TASK DIRECTIONS: The records that follow are to be transcribed in full, without their images.

PROVIDED RECORDS below:

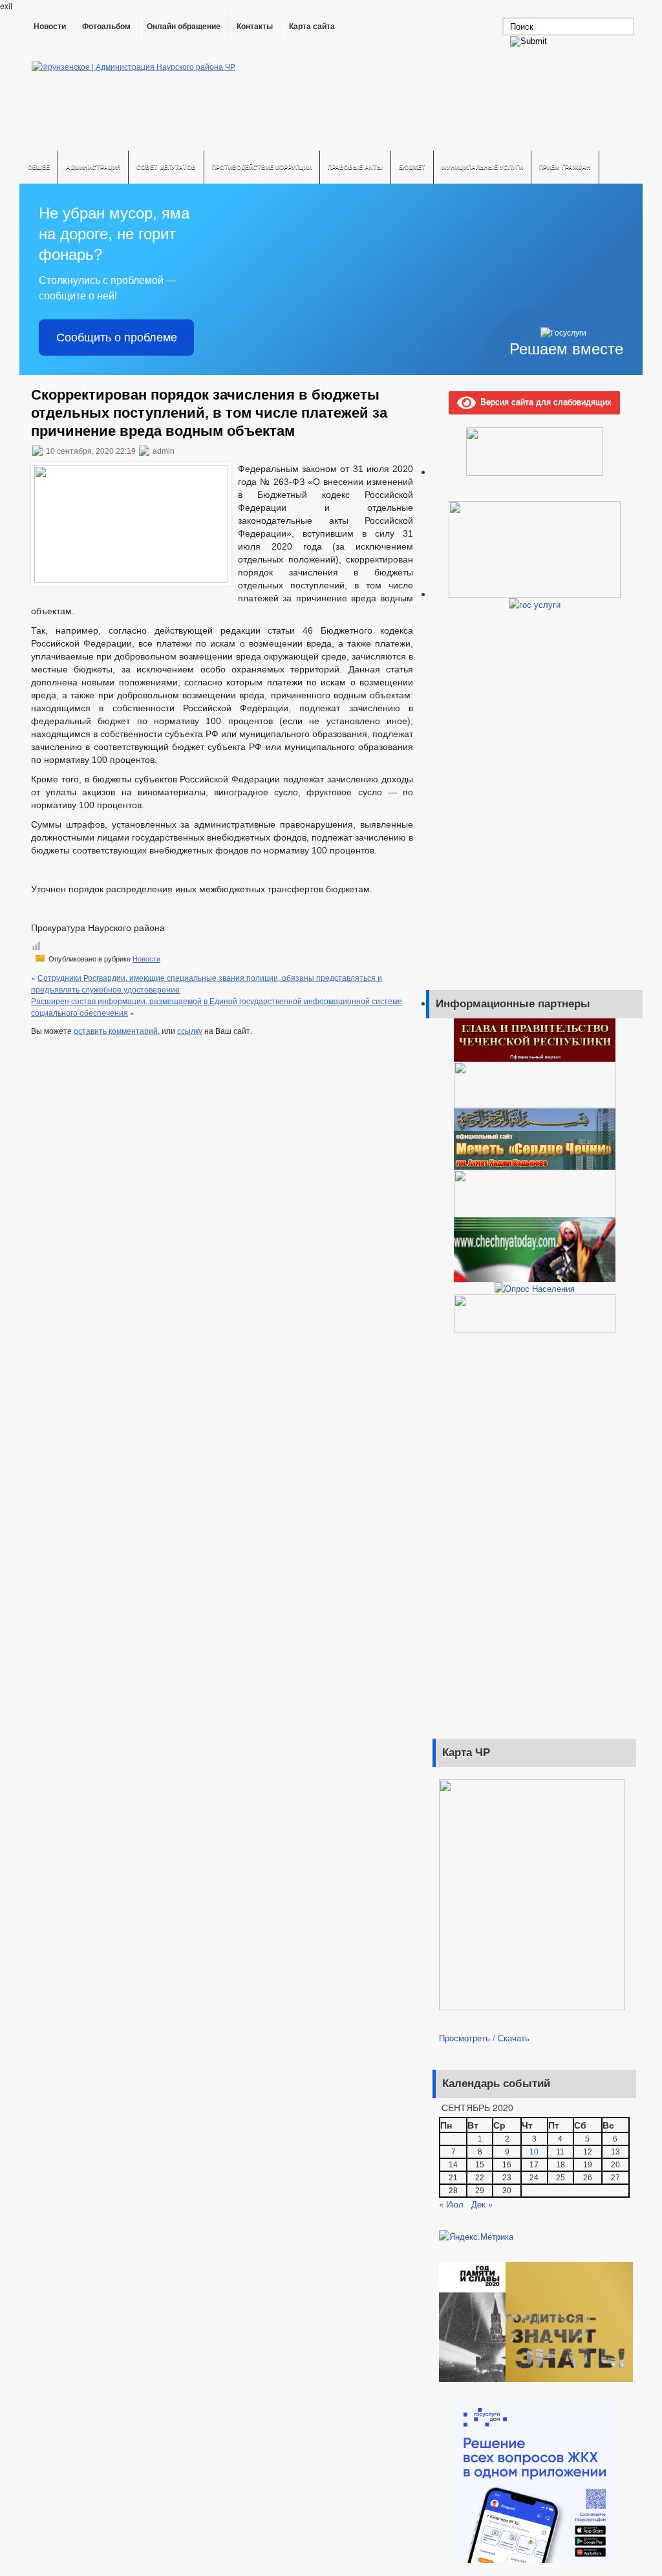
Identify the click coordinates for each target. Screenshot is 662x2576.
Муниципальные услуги (482, 167)
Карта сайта (312, 26)
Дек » (482, 2204)
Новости (50, 26)
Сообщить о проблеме (116, 337)
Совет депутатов (166, 167)
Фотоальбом (106, 26)
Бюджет (412, 167)
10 (534, 2151)
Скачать (513, 2038)
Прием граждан (565, 167)
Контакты (255, 26)
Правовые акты (355, 167)
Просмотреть (464, 2038)
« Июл (451, 2204)
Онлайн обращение (183, 26)
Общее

End of PROVIDED RECORDS.

SOLUTION TO THIS EXERCISE:
Identify the click coordinates for each target. Screenshot is 662x2576.
Муниципальные услуги (482, 167)
Карта сайта (312, 26)
Дек » (482, 2204)
Новости (50, 26)
Сообщить о проблеме (116, 337)
Совет депутатов (166, 167)
Фотоальбом (106, 26)
Бюджет (412, 167)
10 (534, 2151)
Скачать (513, 2038)
Прием граждан (565, 167)
Контакты (255, 26)
Правовые акты (355, 167)
Просмотреть (464, 2038)
« Июл (451, 2204)
Онлайн обращение (183, 26)
Общее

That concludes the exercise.